JAN 26, 2016 – I started walking at 7:30 on this last day of my trek. An hour later I got to a place that called itself the “Andean Starbucks”: The hut of a local coffee farmer, where I was able to taste some excellent coffee that was grown and processed there, in the village of Lucmabamba. The farmer even showed me how he roasts the beans on the fire. Full of energy, I continued uphill to the Incan ruins of Llactapata. Just before arriving there, I spent about an hour following a trail that supposedly led to the ruins of Punculloc, only to find that it didn’t go anywhere useful. Then I ate lunch at the Llactapata ruins and started descending towards Hidroeléctrica, where I arrived at 3pm. The trail along the railway tracks from there to Machu Picchu Pueblo was full of tourists and very flat, but still beautiful as it followed the river. I arrived at the municipal campground by 5pm and decided to stay there for a night.
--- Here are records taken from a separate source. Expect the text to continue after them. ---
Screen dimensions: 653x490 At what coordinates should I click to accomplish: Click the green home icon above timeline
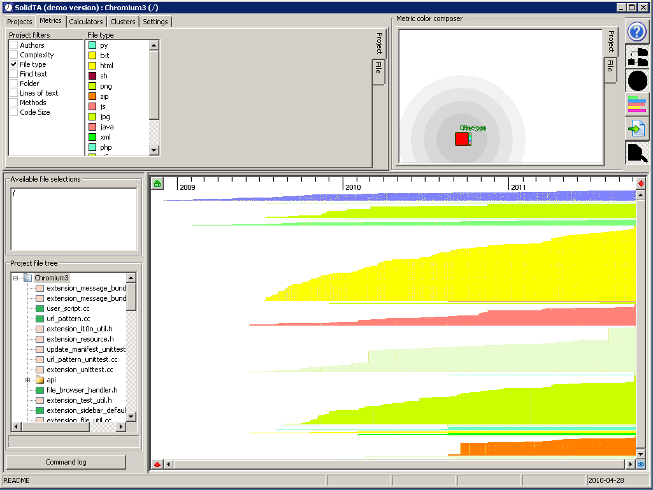157,184
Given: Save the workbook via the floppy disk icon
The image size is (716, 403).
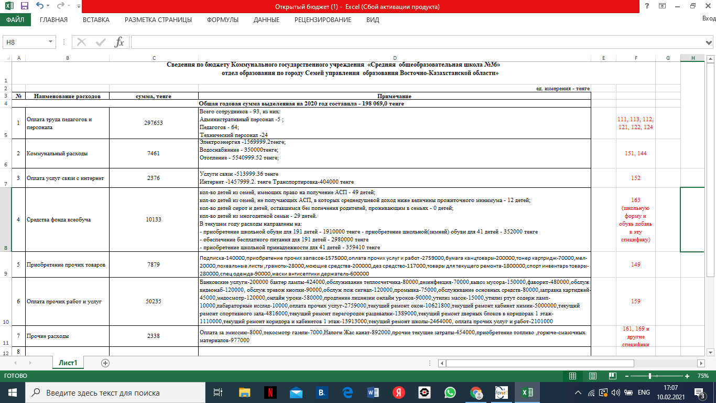Looking at the screenshot, I should 24,7.
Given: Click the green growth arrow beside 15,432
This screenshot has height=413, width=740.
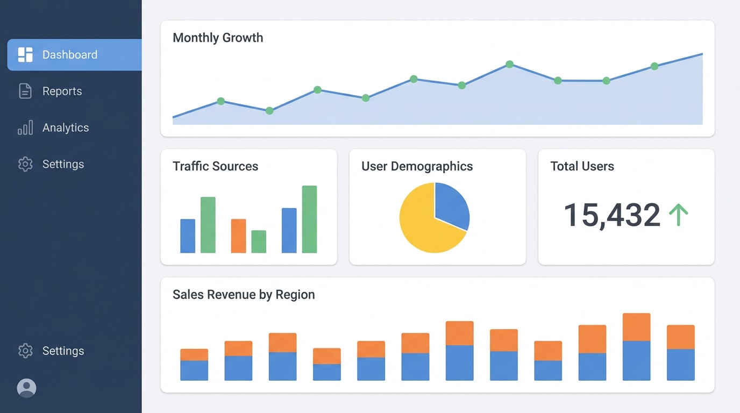Looking at the screenshot, I should [x=679, y=215].
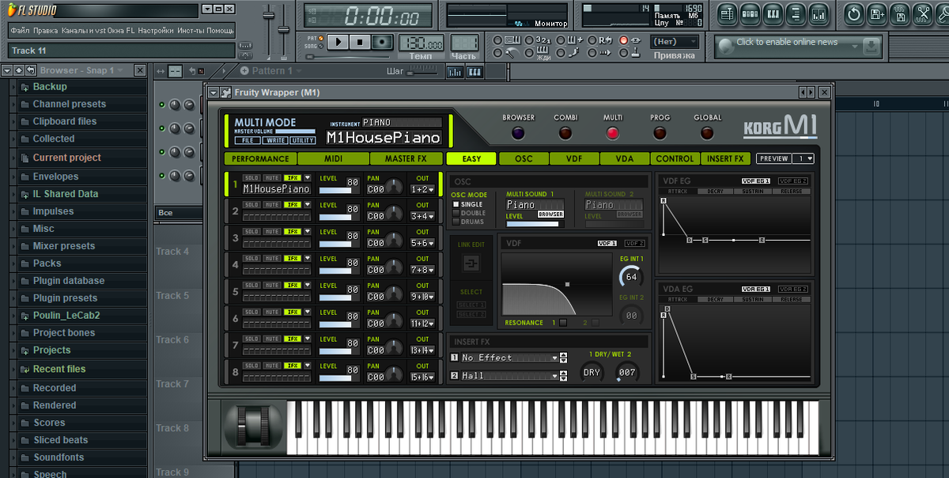
Task: Open the Файл menu
Action: pyautogui.click(x=19, y=29)
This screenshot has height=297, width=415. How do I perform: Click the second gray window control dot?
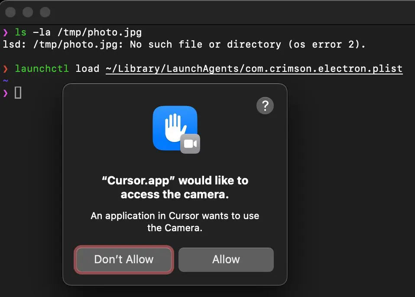(x=28, y=12)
From the next day I had a hostel reservation, but since I had given myself four days for the hike, I now had a free day to spend in the village before my visit to the Machu Picchu site. After drying my tent and clothing, I went to the Hot Springs, whose highlight are the cocktails that can be ordered from within the pool. Being a municipal facility, they are very cheap to visit, albeit quite dirty.
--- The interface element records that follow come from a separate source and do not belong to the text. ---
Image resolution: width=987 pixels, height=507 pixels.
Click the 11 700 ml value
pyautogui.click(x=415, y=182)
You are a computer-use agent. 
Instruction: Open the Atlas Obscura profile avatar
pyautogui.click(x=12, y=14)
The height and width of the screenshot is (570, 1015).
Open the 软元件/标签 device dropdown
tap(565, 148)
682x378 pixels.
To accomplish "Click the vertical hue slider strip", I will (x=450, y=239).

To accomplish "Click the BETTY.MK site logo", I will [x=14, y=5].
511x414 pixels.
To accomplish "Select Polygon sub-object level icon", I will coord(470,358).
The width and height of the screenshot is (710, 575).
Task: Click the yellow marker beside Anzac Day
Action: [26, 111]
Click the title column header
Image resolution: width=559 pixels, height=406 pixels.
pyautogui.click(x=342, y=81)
Route: The turnoff to Llactapata is well indicated and the trail is in good condition. There are signposts towards Hidroeléctrica. Shortly after the waterfalls, the trail ends at a road. Turn right and follow the road for about a kilometer to arrive at the railway station. Register at an information booth along the way (no entrance fee). Again I used OpenStreetMap for verification; the entire trail is on it. No water between Lucmabamba and the campsite/lodge below Llactapata. Carry 2 liters and refill as necessary. Small tiendas sell food along the rails in Hidroeléctrica and in several places on the way to Machu Picchu Pueblo.
Summary: The Salkantay trek is a great alternative to the crowded and expensive inca trail. It is easy to do on your own with proper preparation and does not require any special permits or campground reservations. Thanks to the numerous camping options, you can adapt the length of the trek to your fitness. Doing the Llactapata variant in three days is pretty tough.